O número de eleitores que compareceram ao pleito foi o menor desde o retorno da democracia: 74%. Apesar da vantagem de Massa, a eleição continua indefinida, devido principalmente à instabilidade econômica, que deve aumentar nesses 30 dias até o segundo turno, em 19 de novembro.

A crise cambial e a inflação atormentam os argentinos há décadas. Em setembro, a inflação anual chegou a 138% e o dólar no câmbio negro ultrapassou mil pesos. O presidente Alberto Fernández, com baixíssima aprovação, sumiu da campanha eleitoral para não queimar o filme de Massa.

Entretanto, o resultado mostrou a força política do peronismo, em especial na região da Grande Buenos Aires, que reúne o maior número de eleitores do país. Na disputa para governador da província de Buenos Aires, o peronista Axel Kicillof garantiu a reeleição em primeiro turno, com 45% dos votos, e uma larga vantagem sobre os adversários.

Milei se projetou como alternativa de poder com a bandeira da dolarização da economia, mas a criação da expectativa de que venceria no primeiro turno, que foi sua tática eleitoral, acabou desconstruída pelo medo do eleitorado conservador em relação às suas propostas, entre as quais a de liberar o uso de armas. Resultado: comparado ao ex-presidente Jair Bolsonaro por seus próprios aliados e, por isso, confrontado pelos peronistas, Milei foi estigmatizado e obteve o mesmo índice de votos das primárias.

Populismo e "iliberalismo"

Entretanto, as primeiras pesquisas após o primeiro turno estão mostrando que Milei permanece no páreo. Pela primeira vez, desde o fim da ditadura militar (1976-1983), a polarização entre peronistas e liberais foi rompida. Complicado avaliar que ambos são populistas, um de esquerda e outro de direita. Como diria o filósofo Isaiah Berlin, citado pelo historiador brasileiro Alberto Aggio (Um lugar no mundo, estudos de história política latino-americana, Fundação Astrojildo Pereira/Fondazione Istituto Gramsci), "o populismo é um sapato para o qual existe um pé em algum lugar, tamanha a vulgarização do conceito".

Massa representa o centro do Partido Justicialista, mas tem o apoio de Cristina Kirchner, de centro-esquerda. O peronismo possui espectros que vão da direita à esquerda, dependendo de suas lideranças. De certa forma, sua candidatura encerra um ciclo de disputa interna no Partido Justicialista.

Qualquer que seja o resultado da eleição, o vencedor terá que negociar com o Congresso. Nesse aspecto, Milei melhorou de condição, pois conseguiu eleger 35 deputados e oito senadores. Massa, porém, acena ao centro e promete encerrar os 20 anos do modelo kirchnerista, que vivia às turras com o mercado.

Mas o que é o populismo? Segundo Aggio, o populismo emergiu num cenário de crise de liberalismo e de ascensão de massas na América Latina. Buscava a construção de uma sociedade industrial e moderna, politicamente orientada pelo Estado, incorporando os trabalhadores assalariados por meio dos direitos sociais, porém, sem rupturas violentas.

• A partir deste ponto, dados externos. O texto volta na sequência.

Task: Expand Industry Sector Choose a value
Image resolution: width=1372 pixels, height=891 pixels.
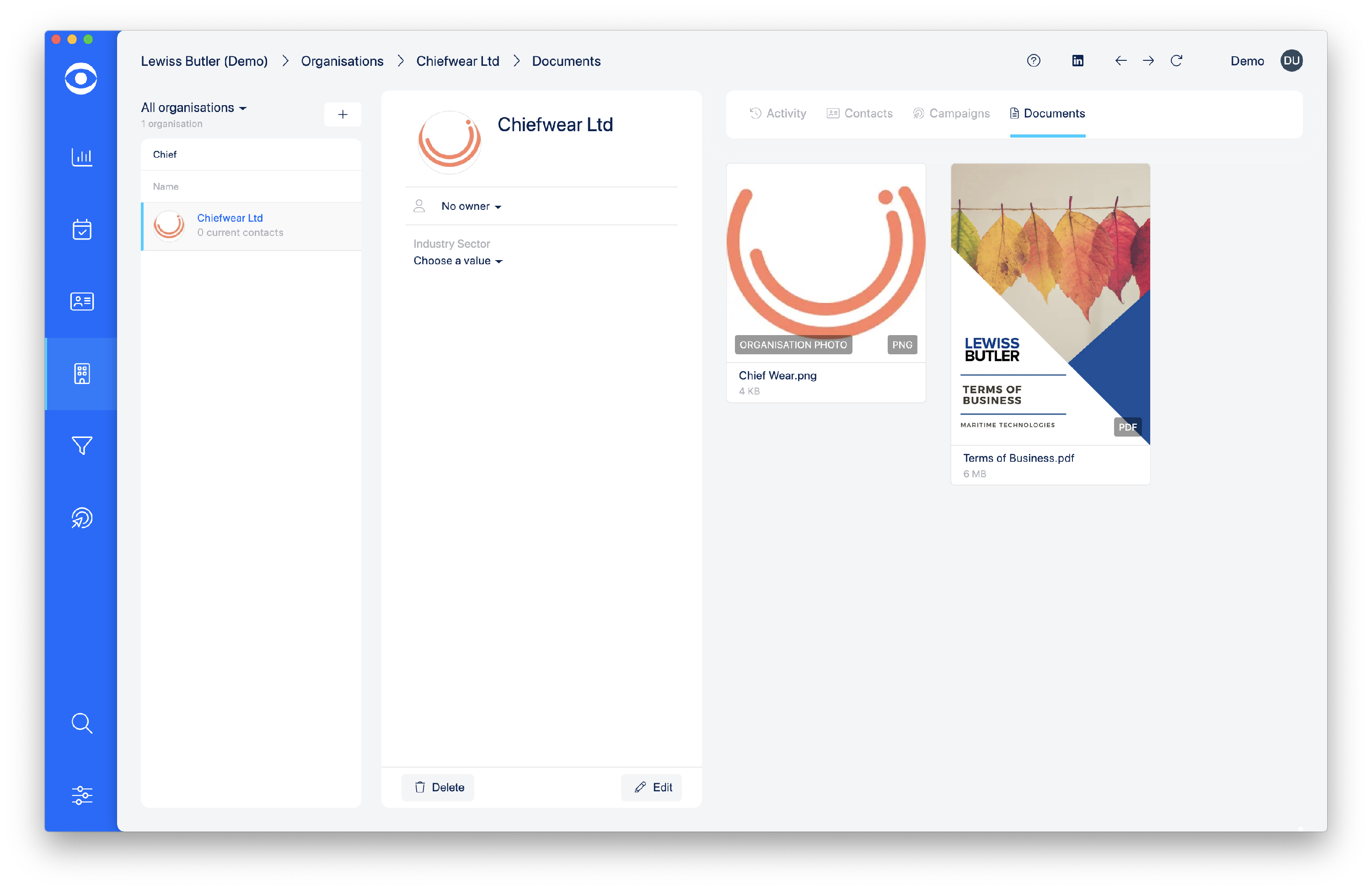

Com isso, interditou a passagem clássica à modernidade pela integração plena da sociedade às estruturas políticas da democracia liberal.

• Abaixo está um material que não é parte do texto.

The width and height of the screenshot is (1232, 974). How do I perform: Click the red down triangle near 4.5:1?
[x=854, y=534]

A redemocratização da América Latina, após a derrocada das ditaduras militares da região, produziu uma espécie de "revanche do populismo", cuja tradução mais tosca seria o bolivarianismo de Hugo Chávez na Venezuela. A intolerância, o antipluralismo e o autoritarismo colocaram a recidiva populista no campo do regressivo político, o que, de certa forma, abriu espaço para algo muito pior: o "iliberalismo", encarnado por Bolsonaro, no Brasil, e outros líderes de extrema direita, no mundo. O anarco-capitalismo de Milei está mais para esse lado do que para o populismo.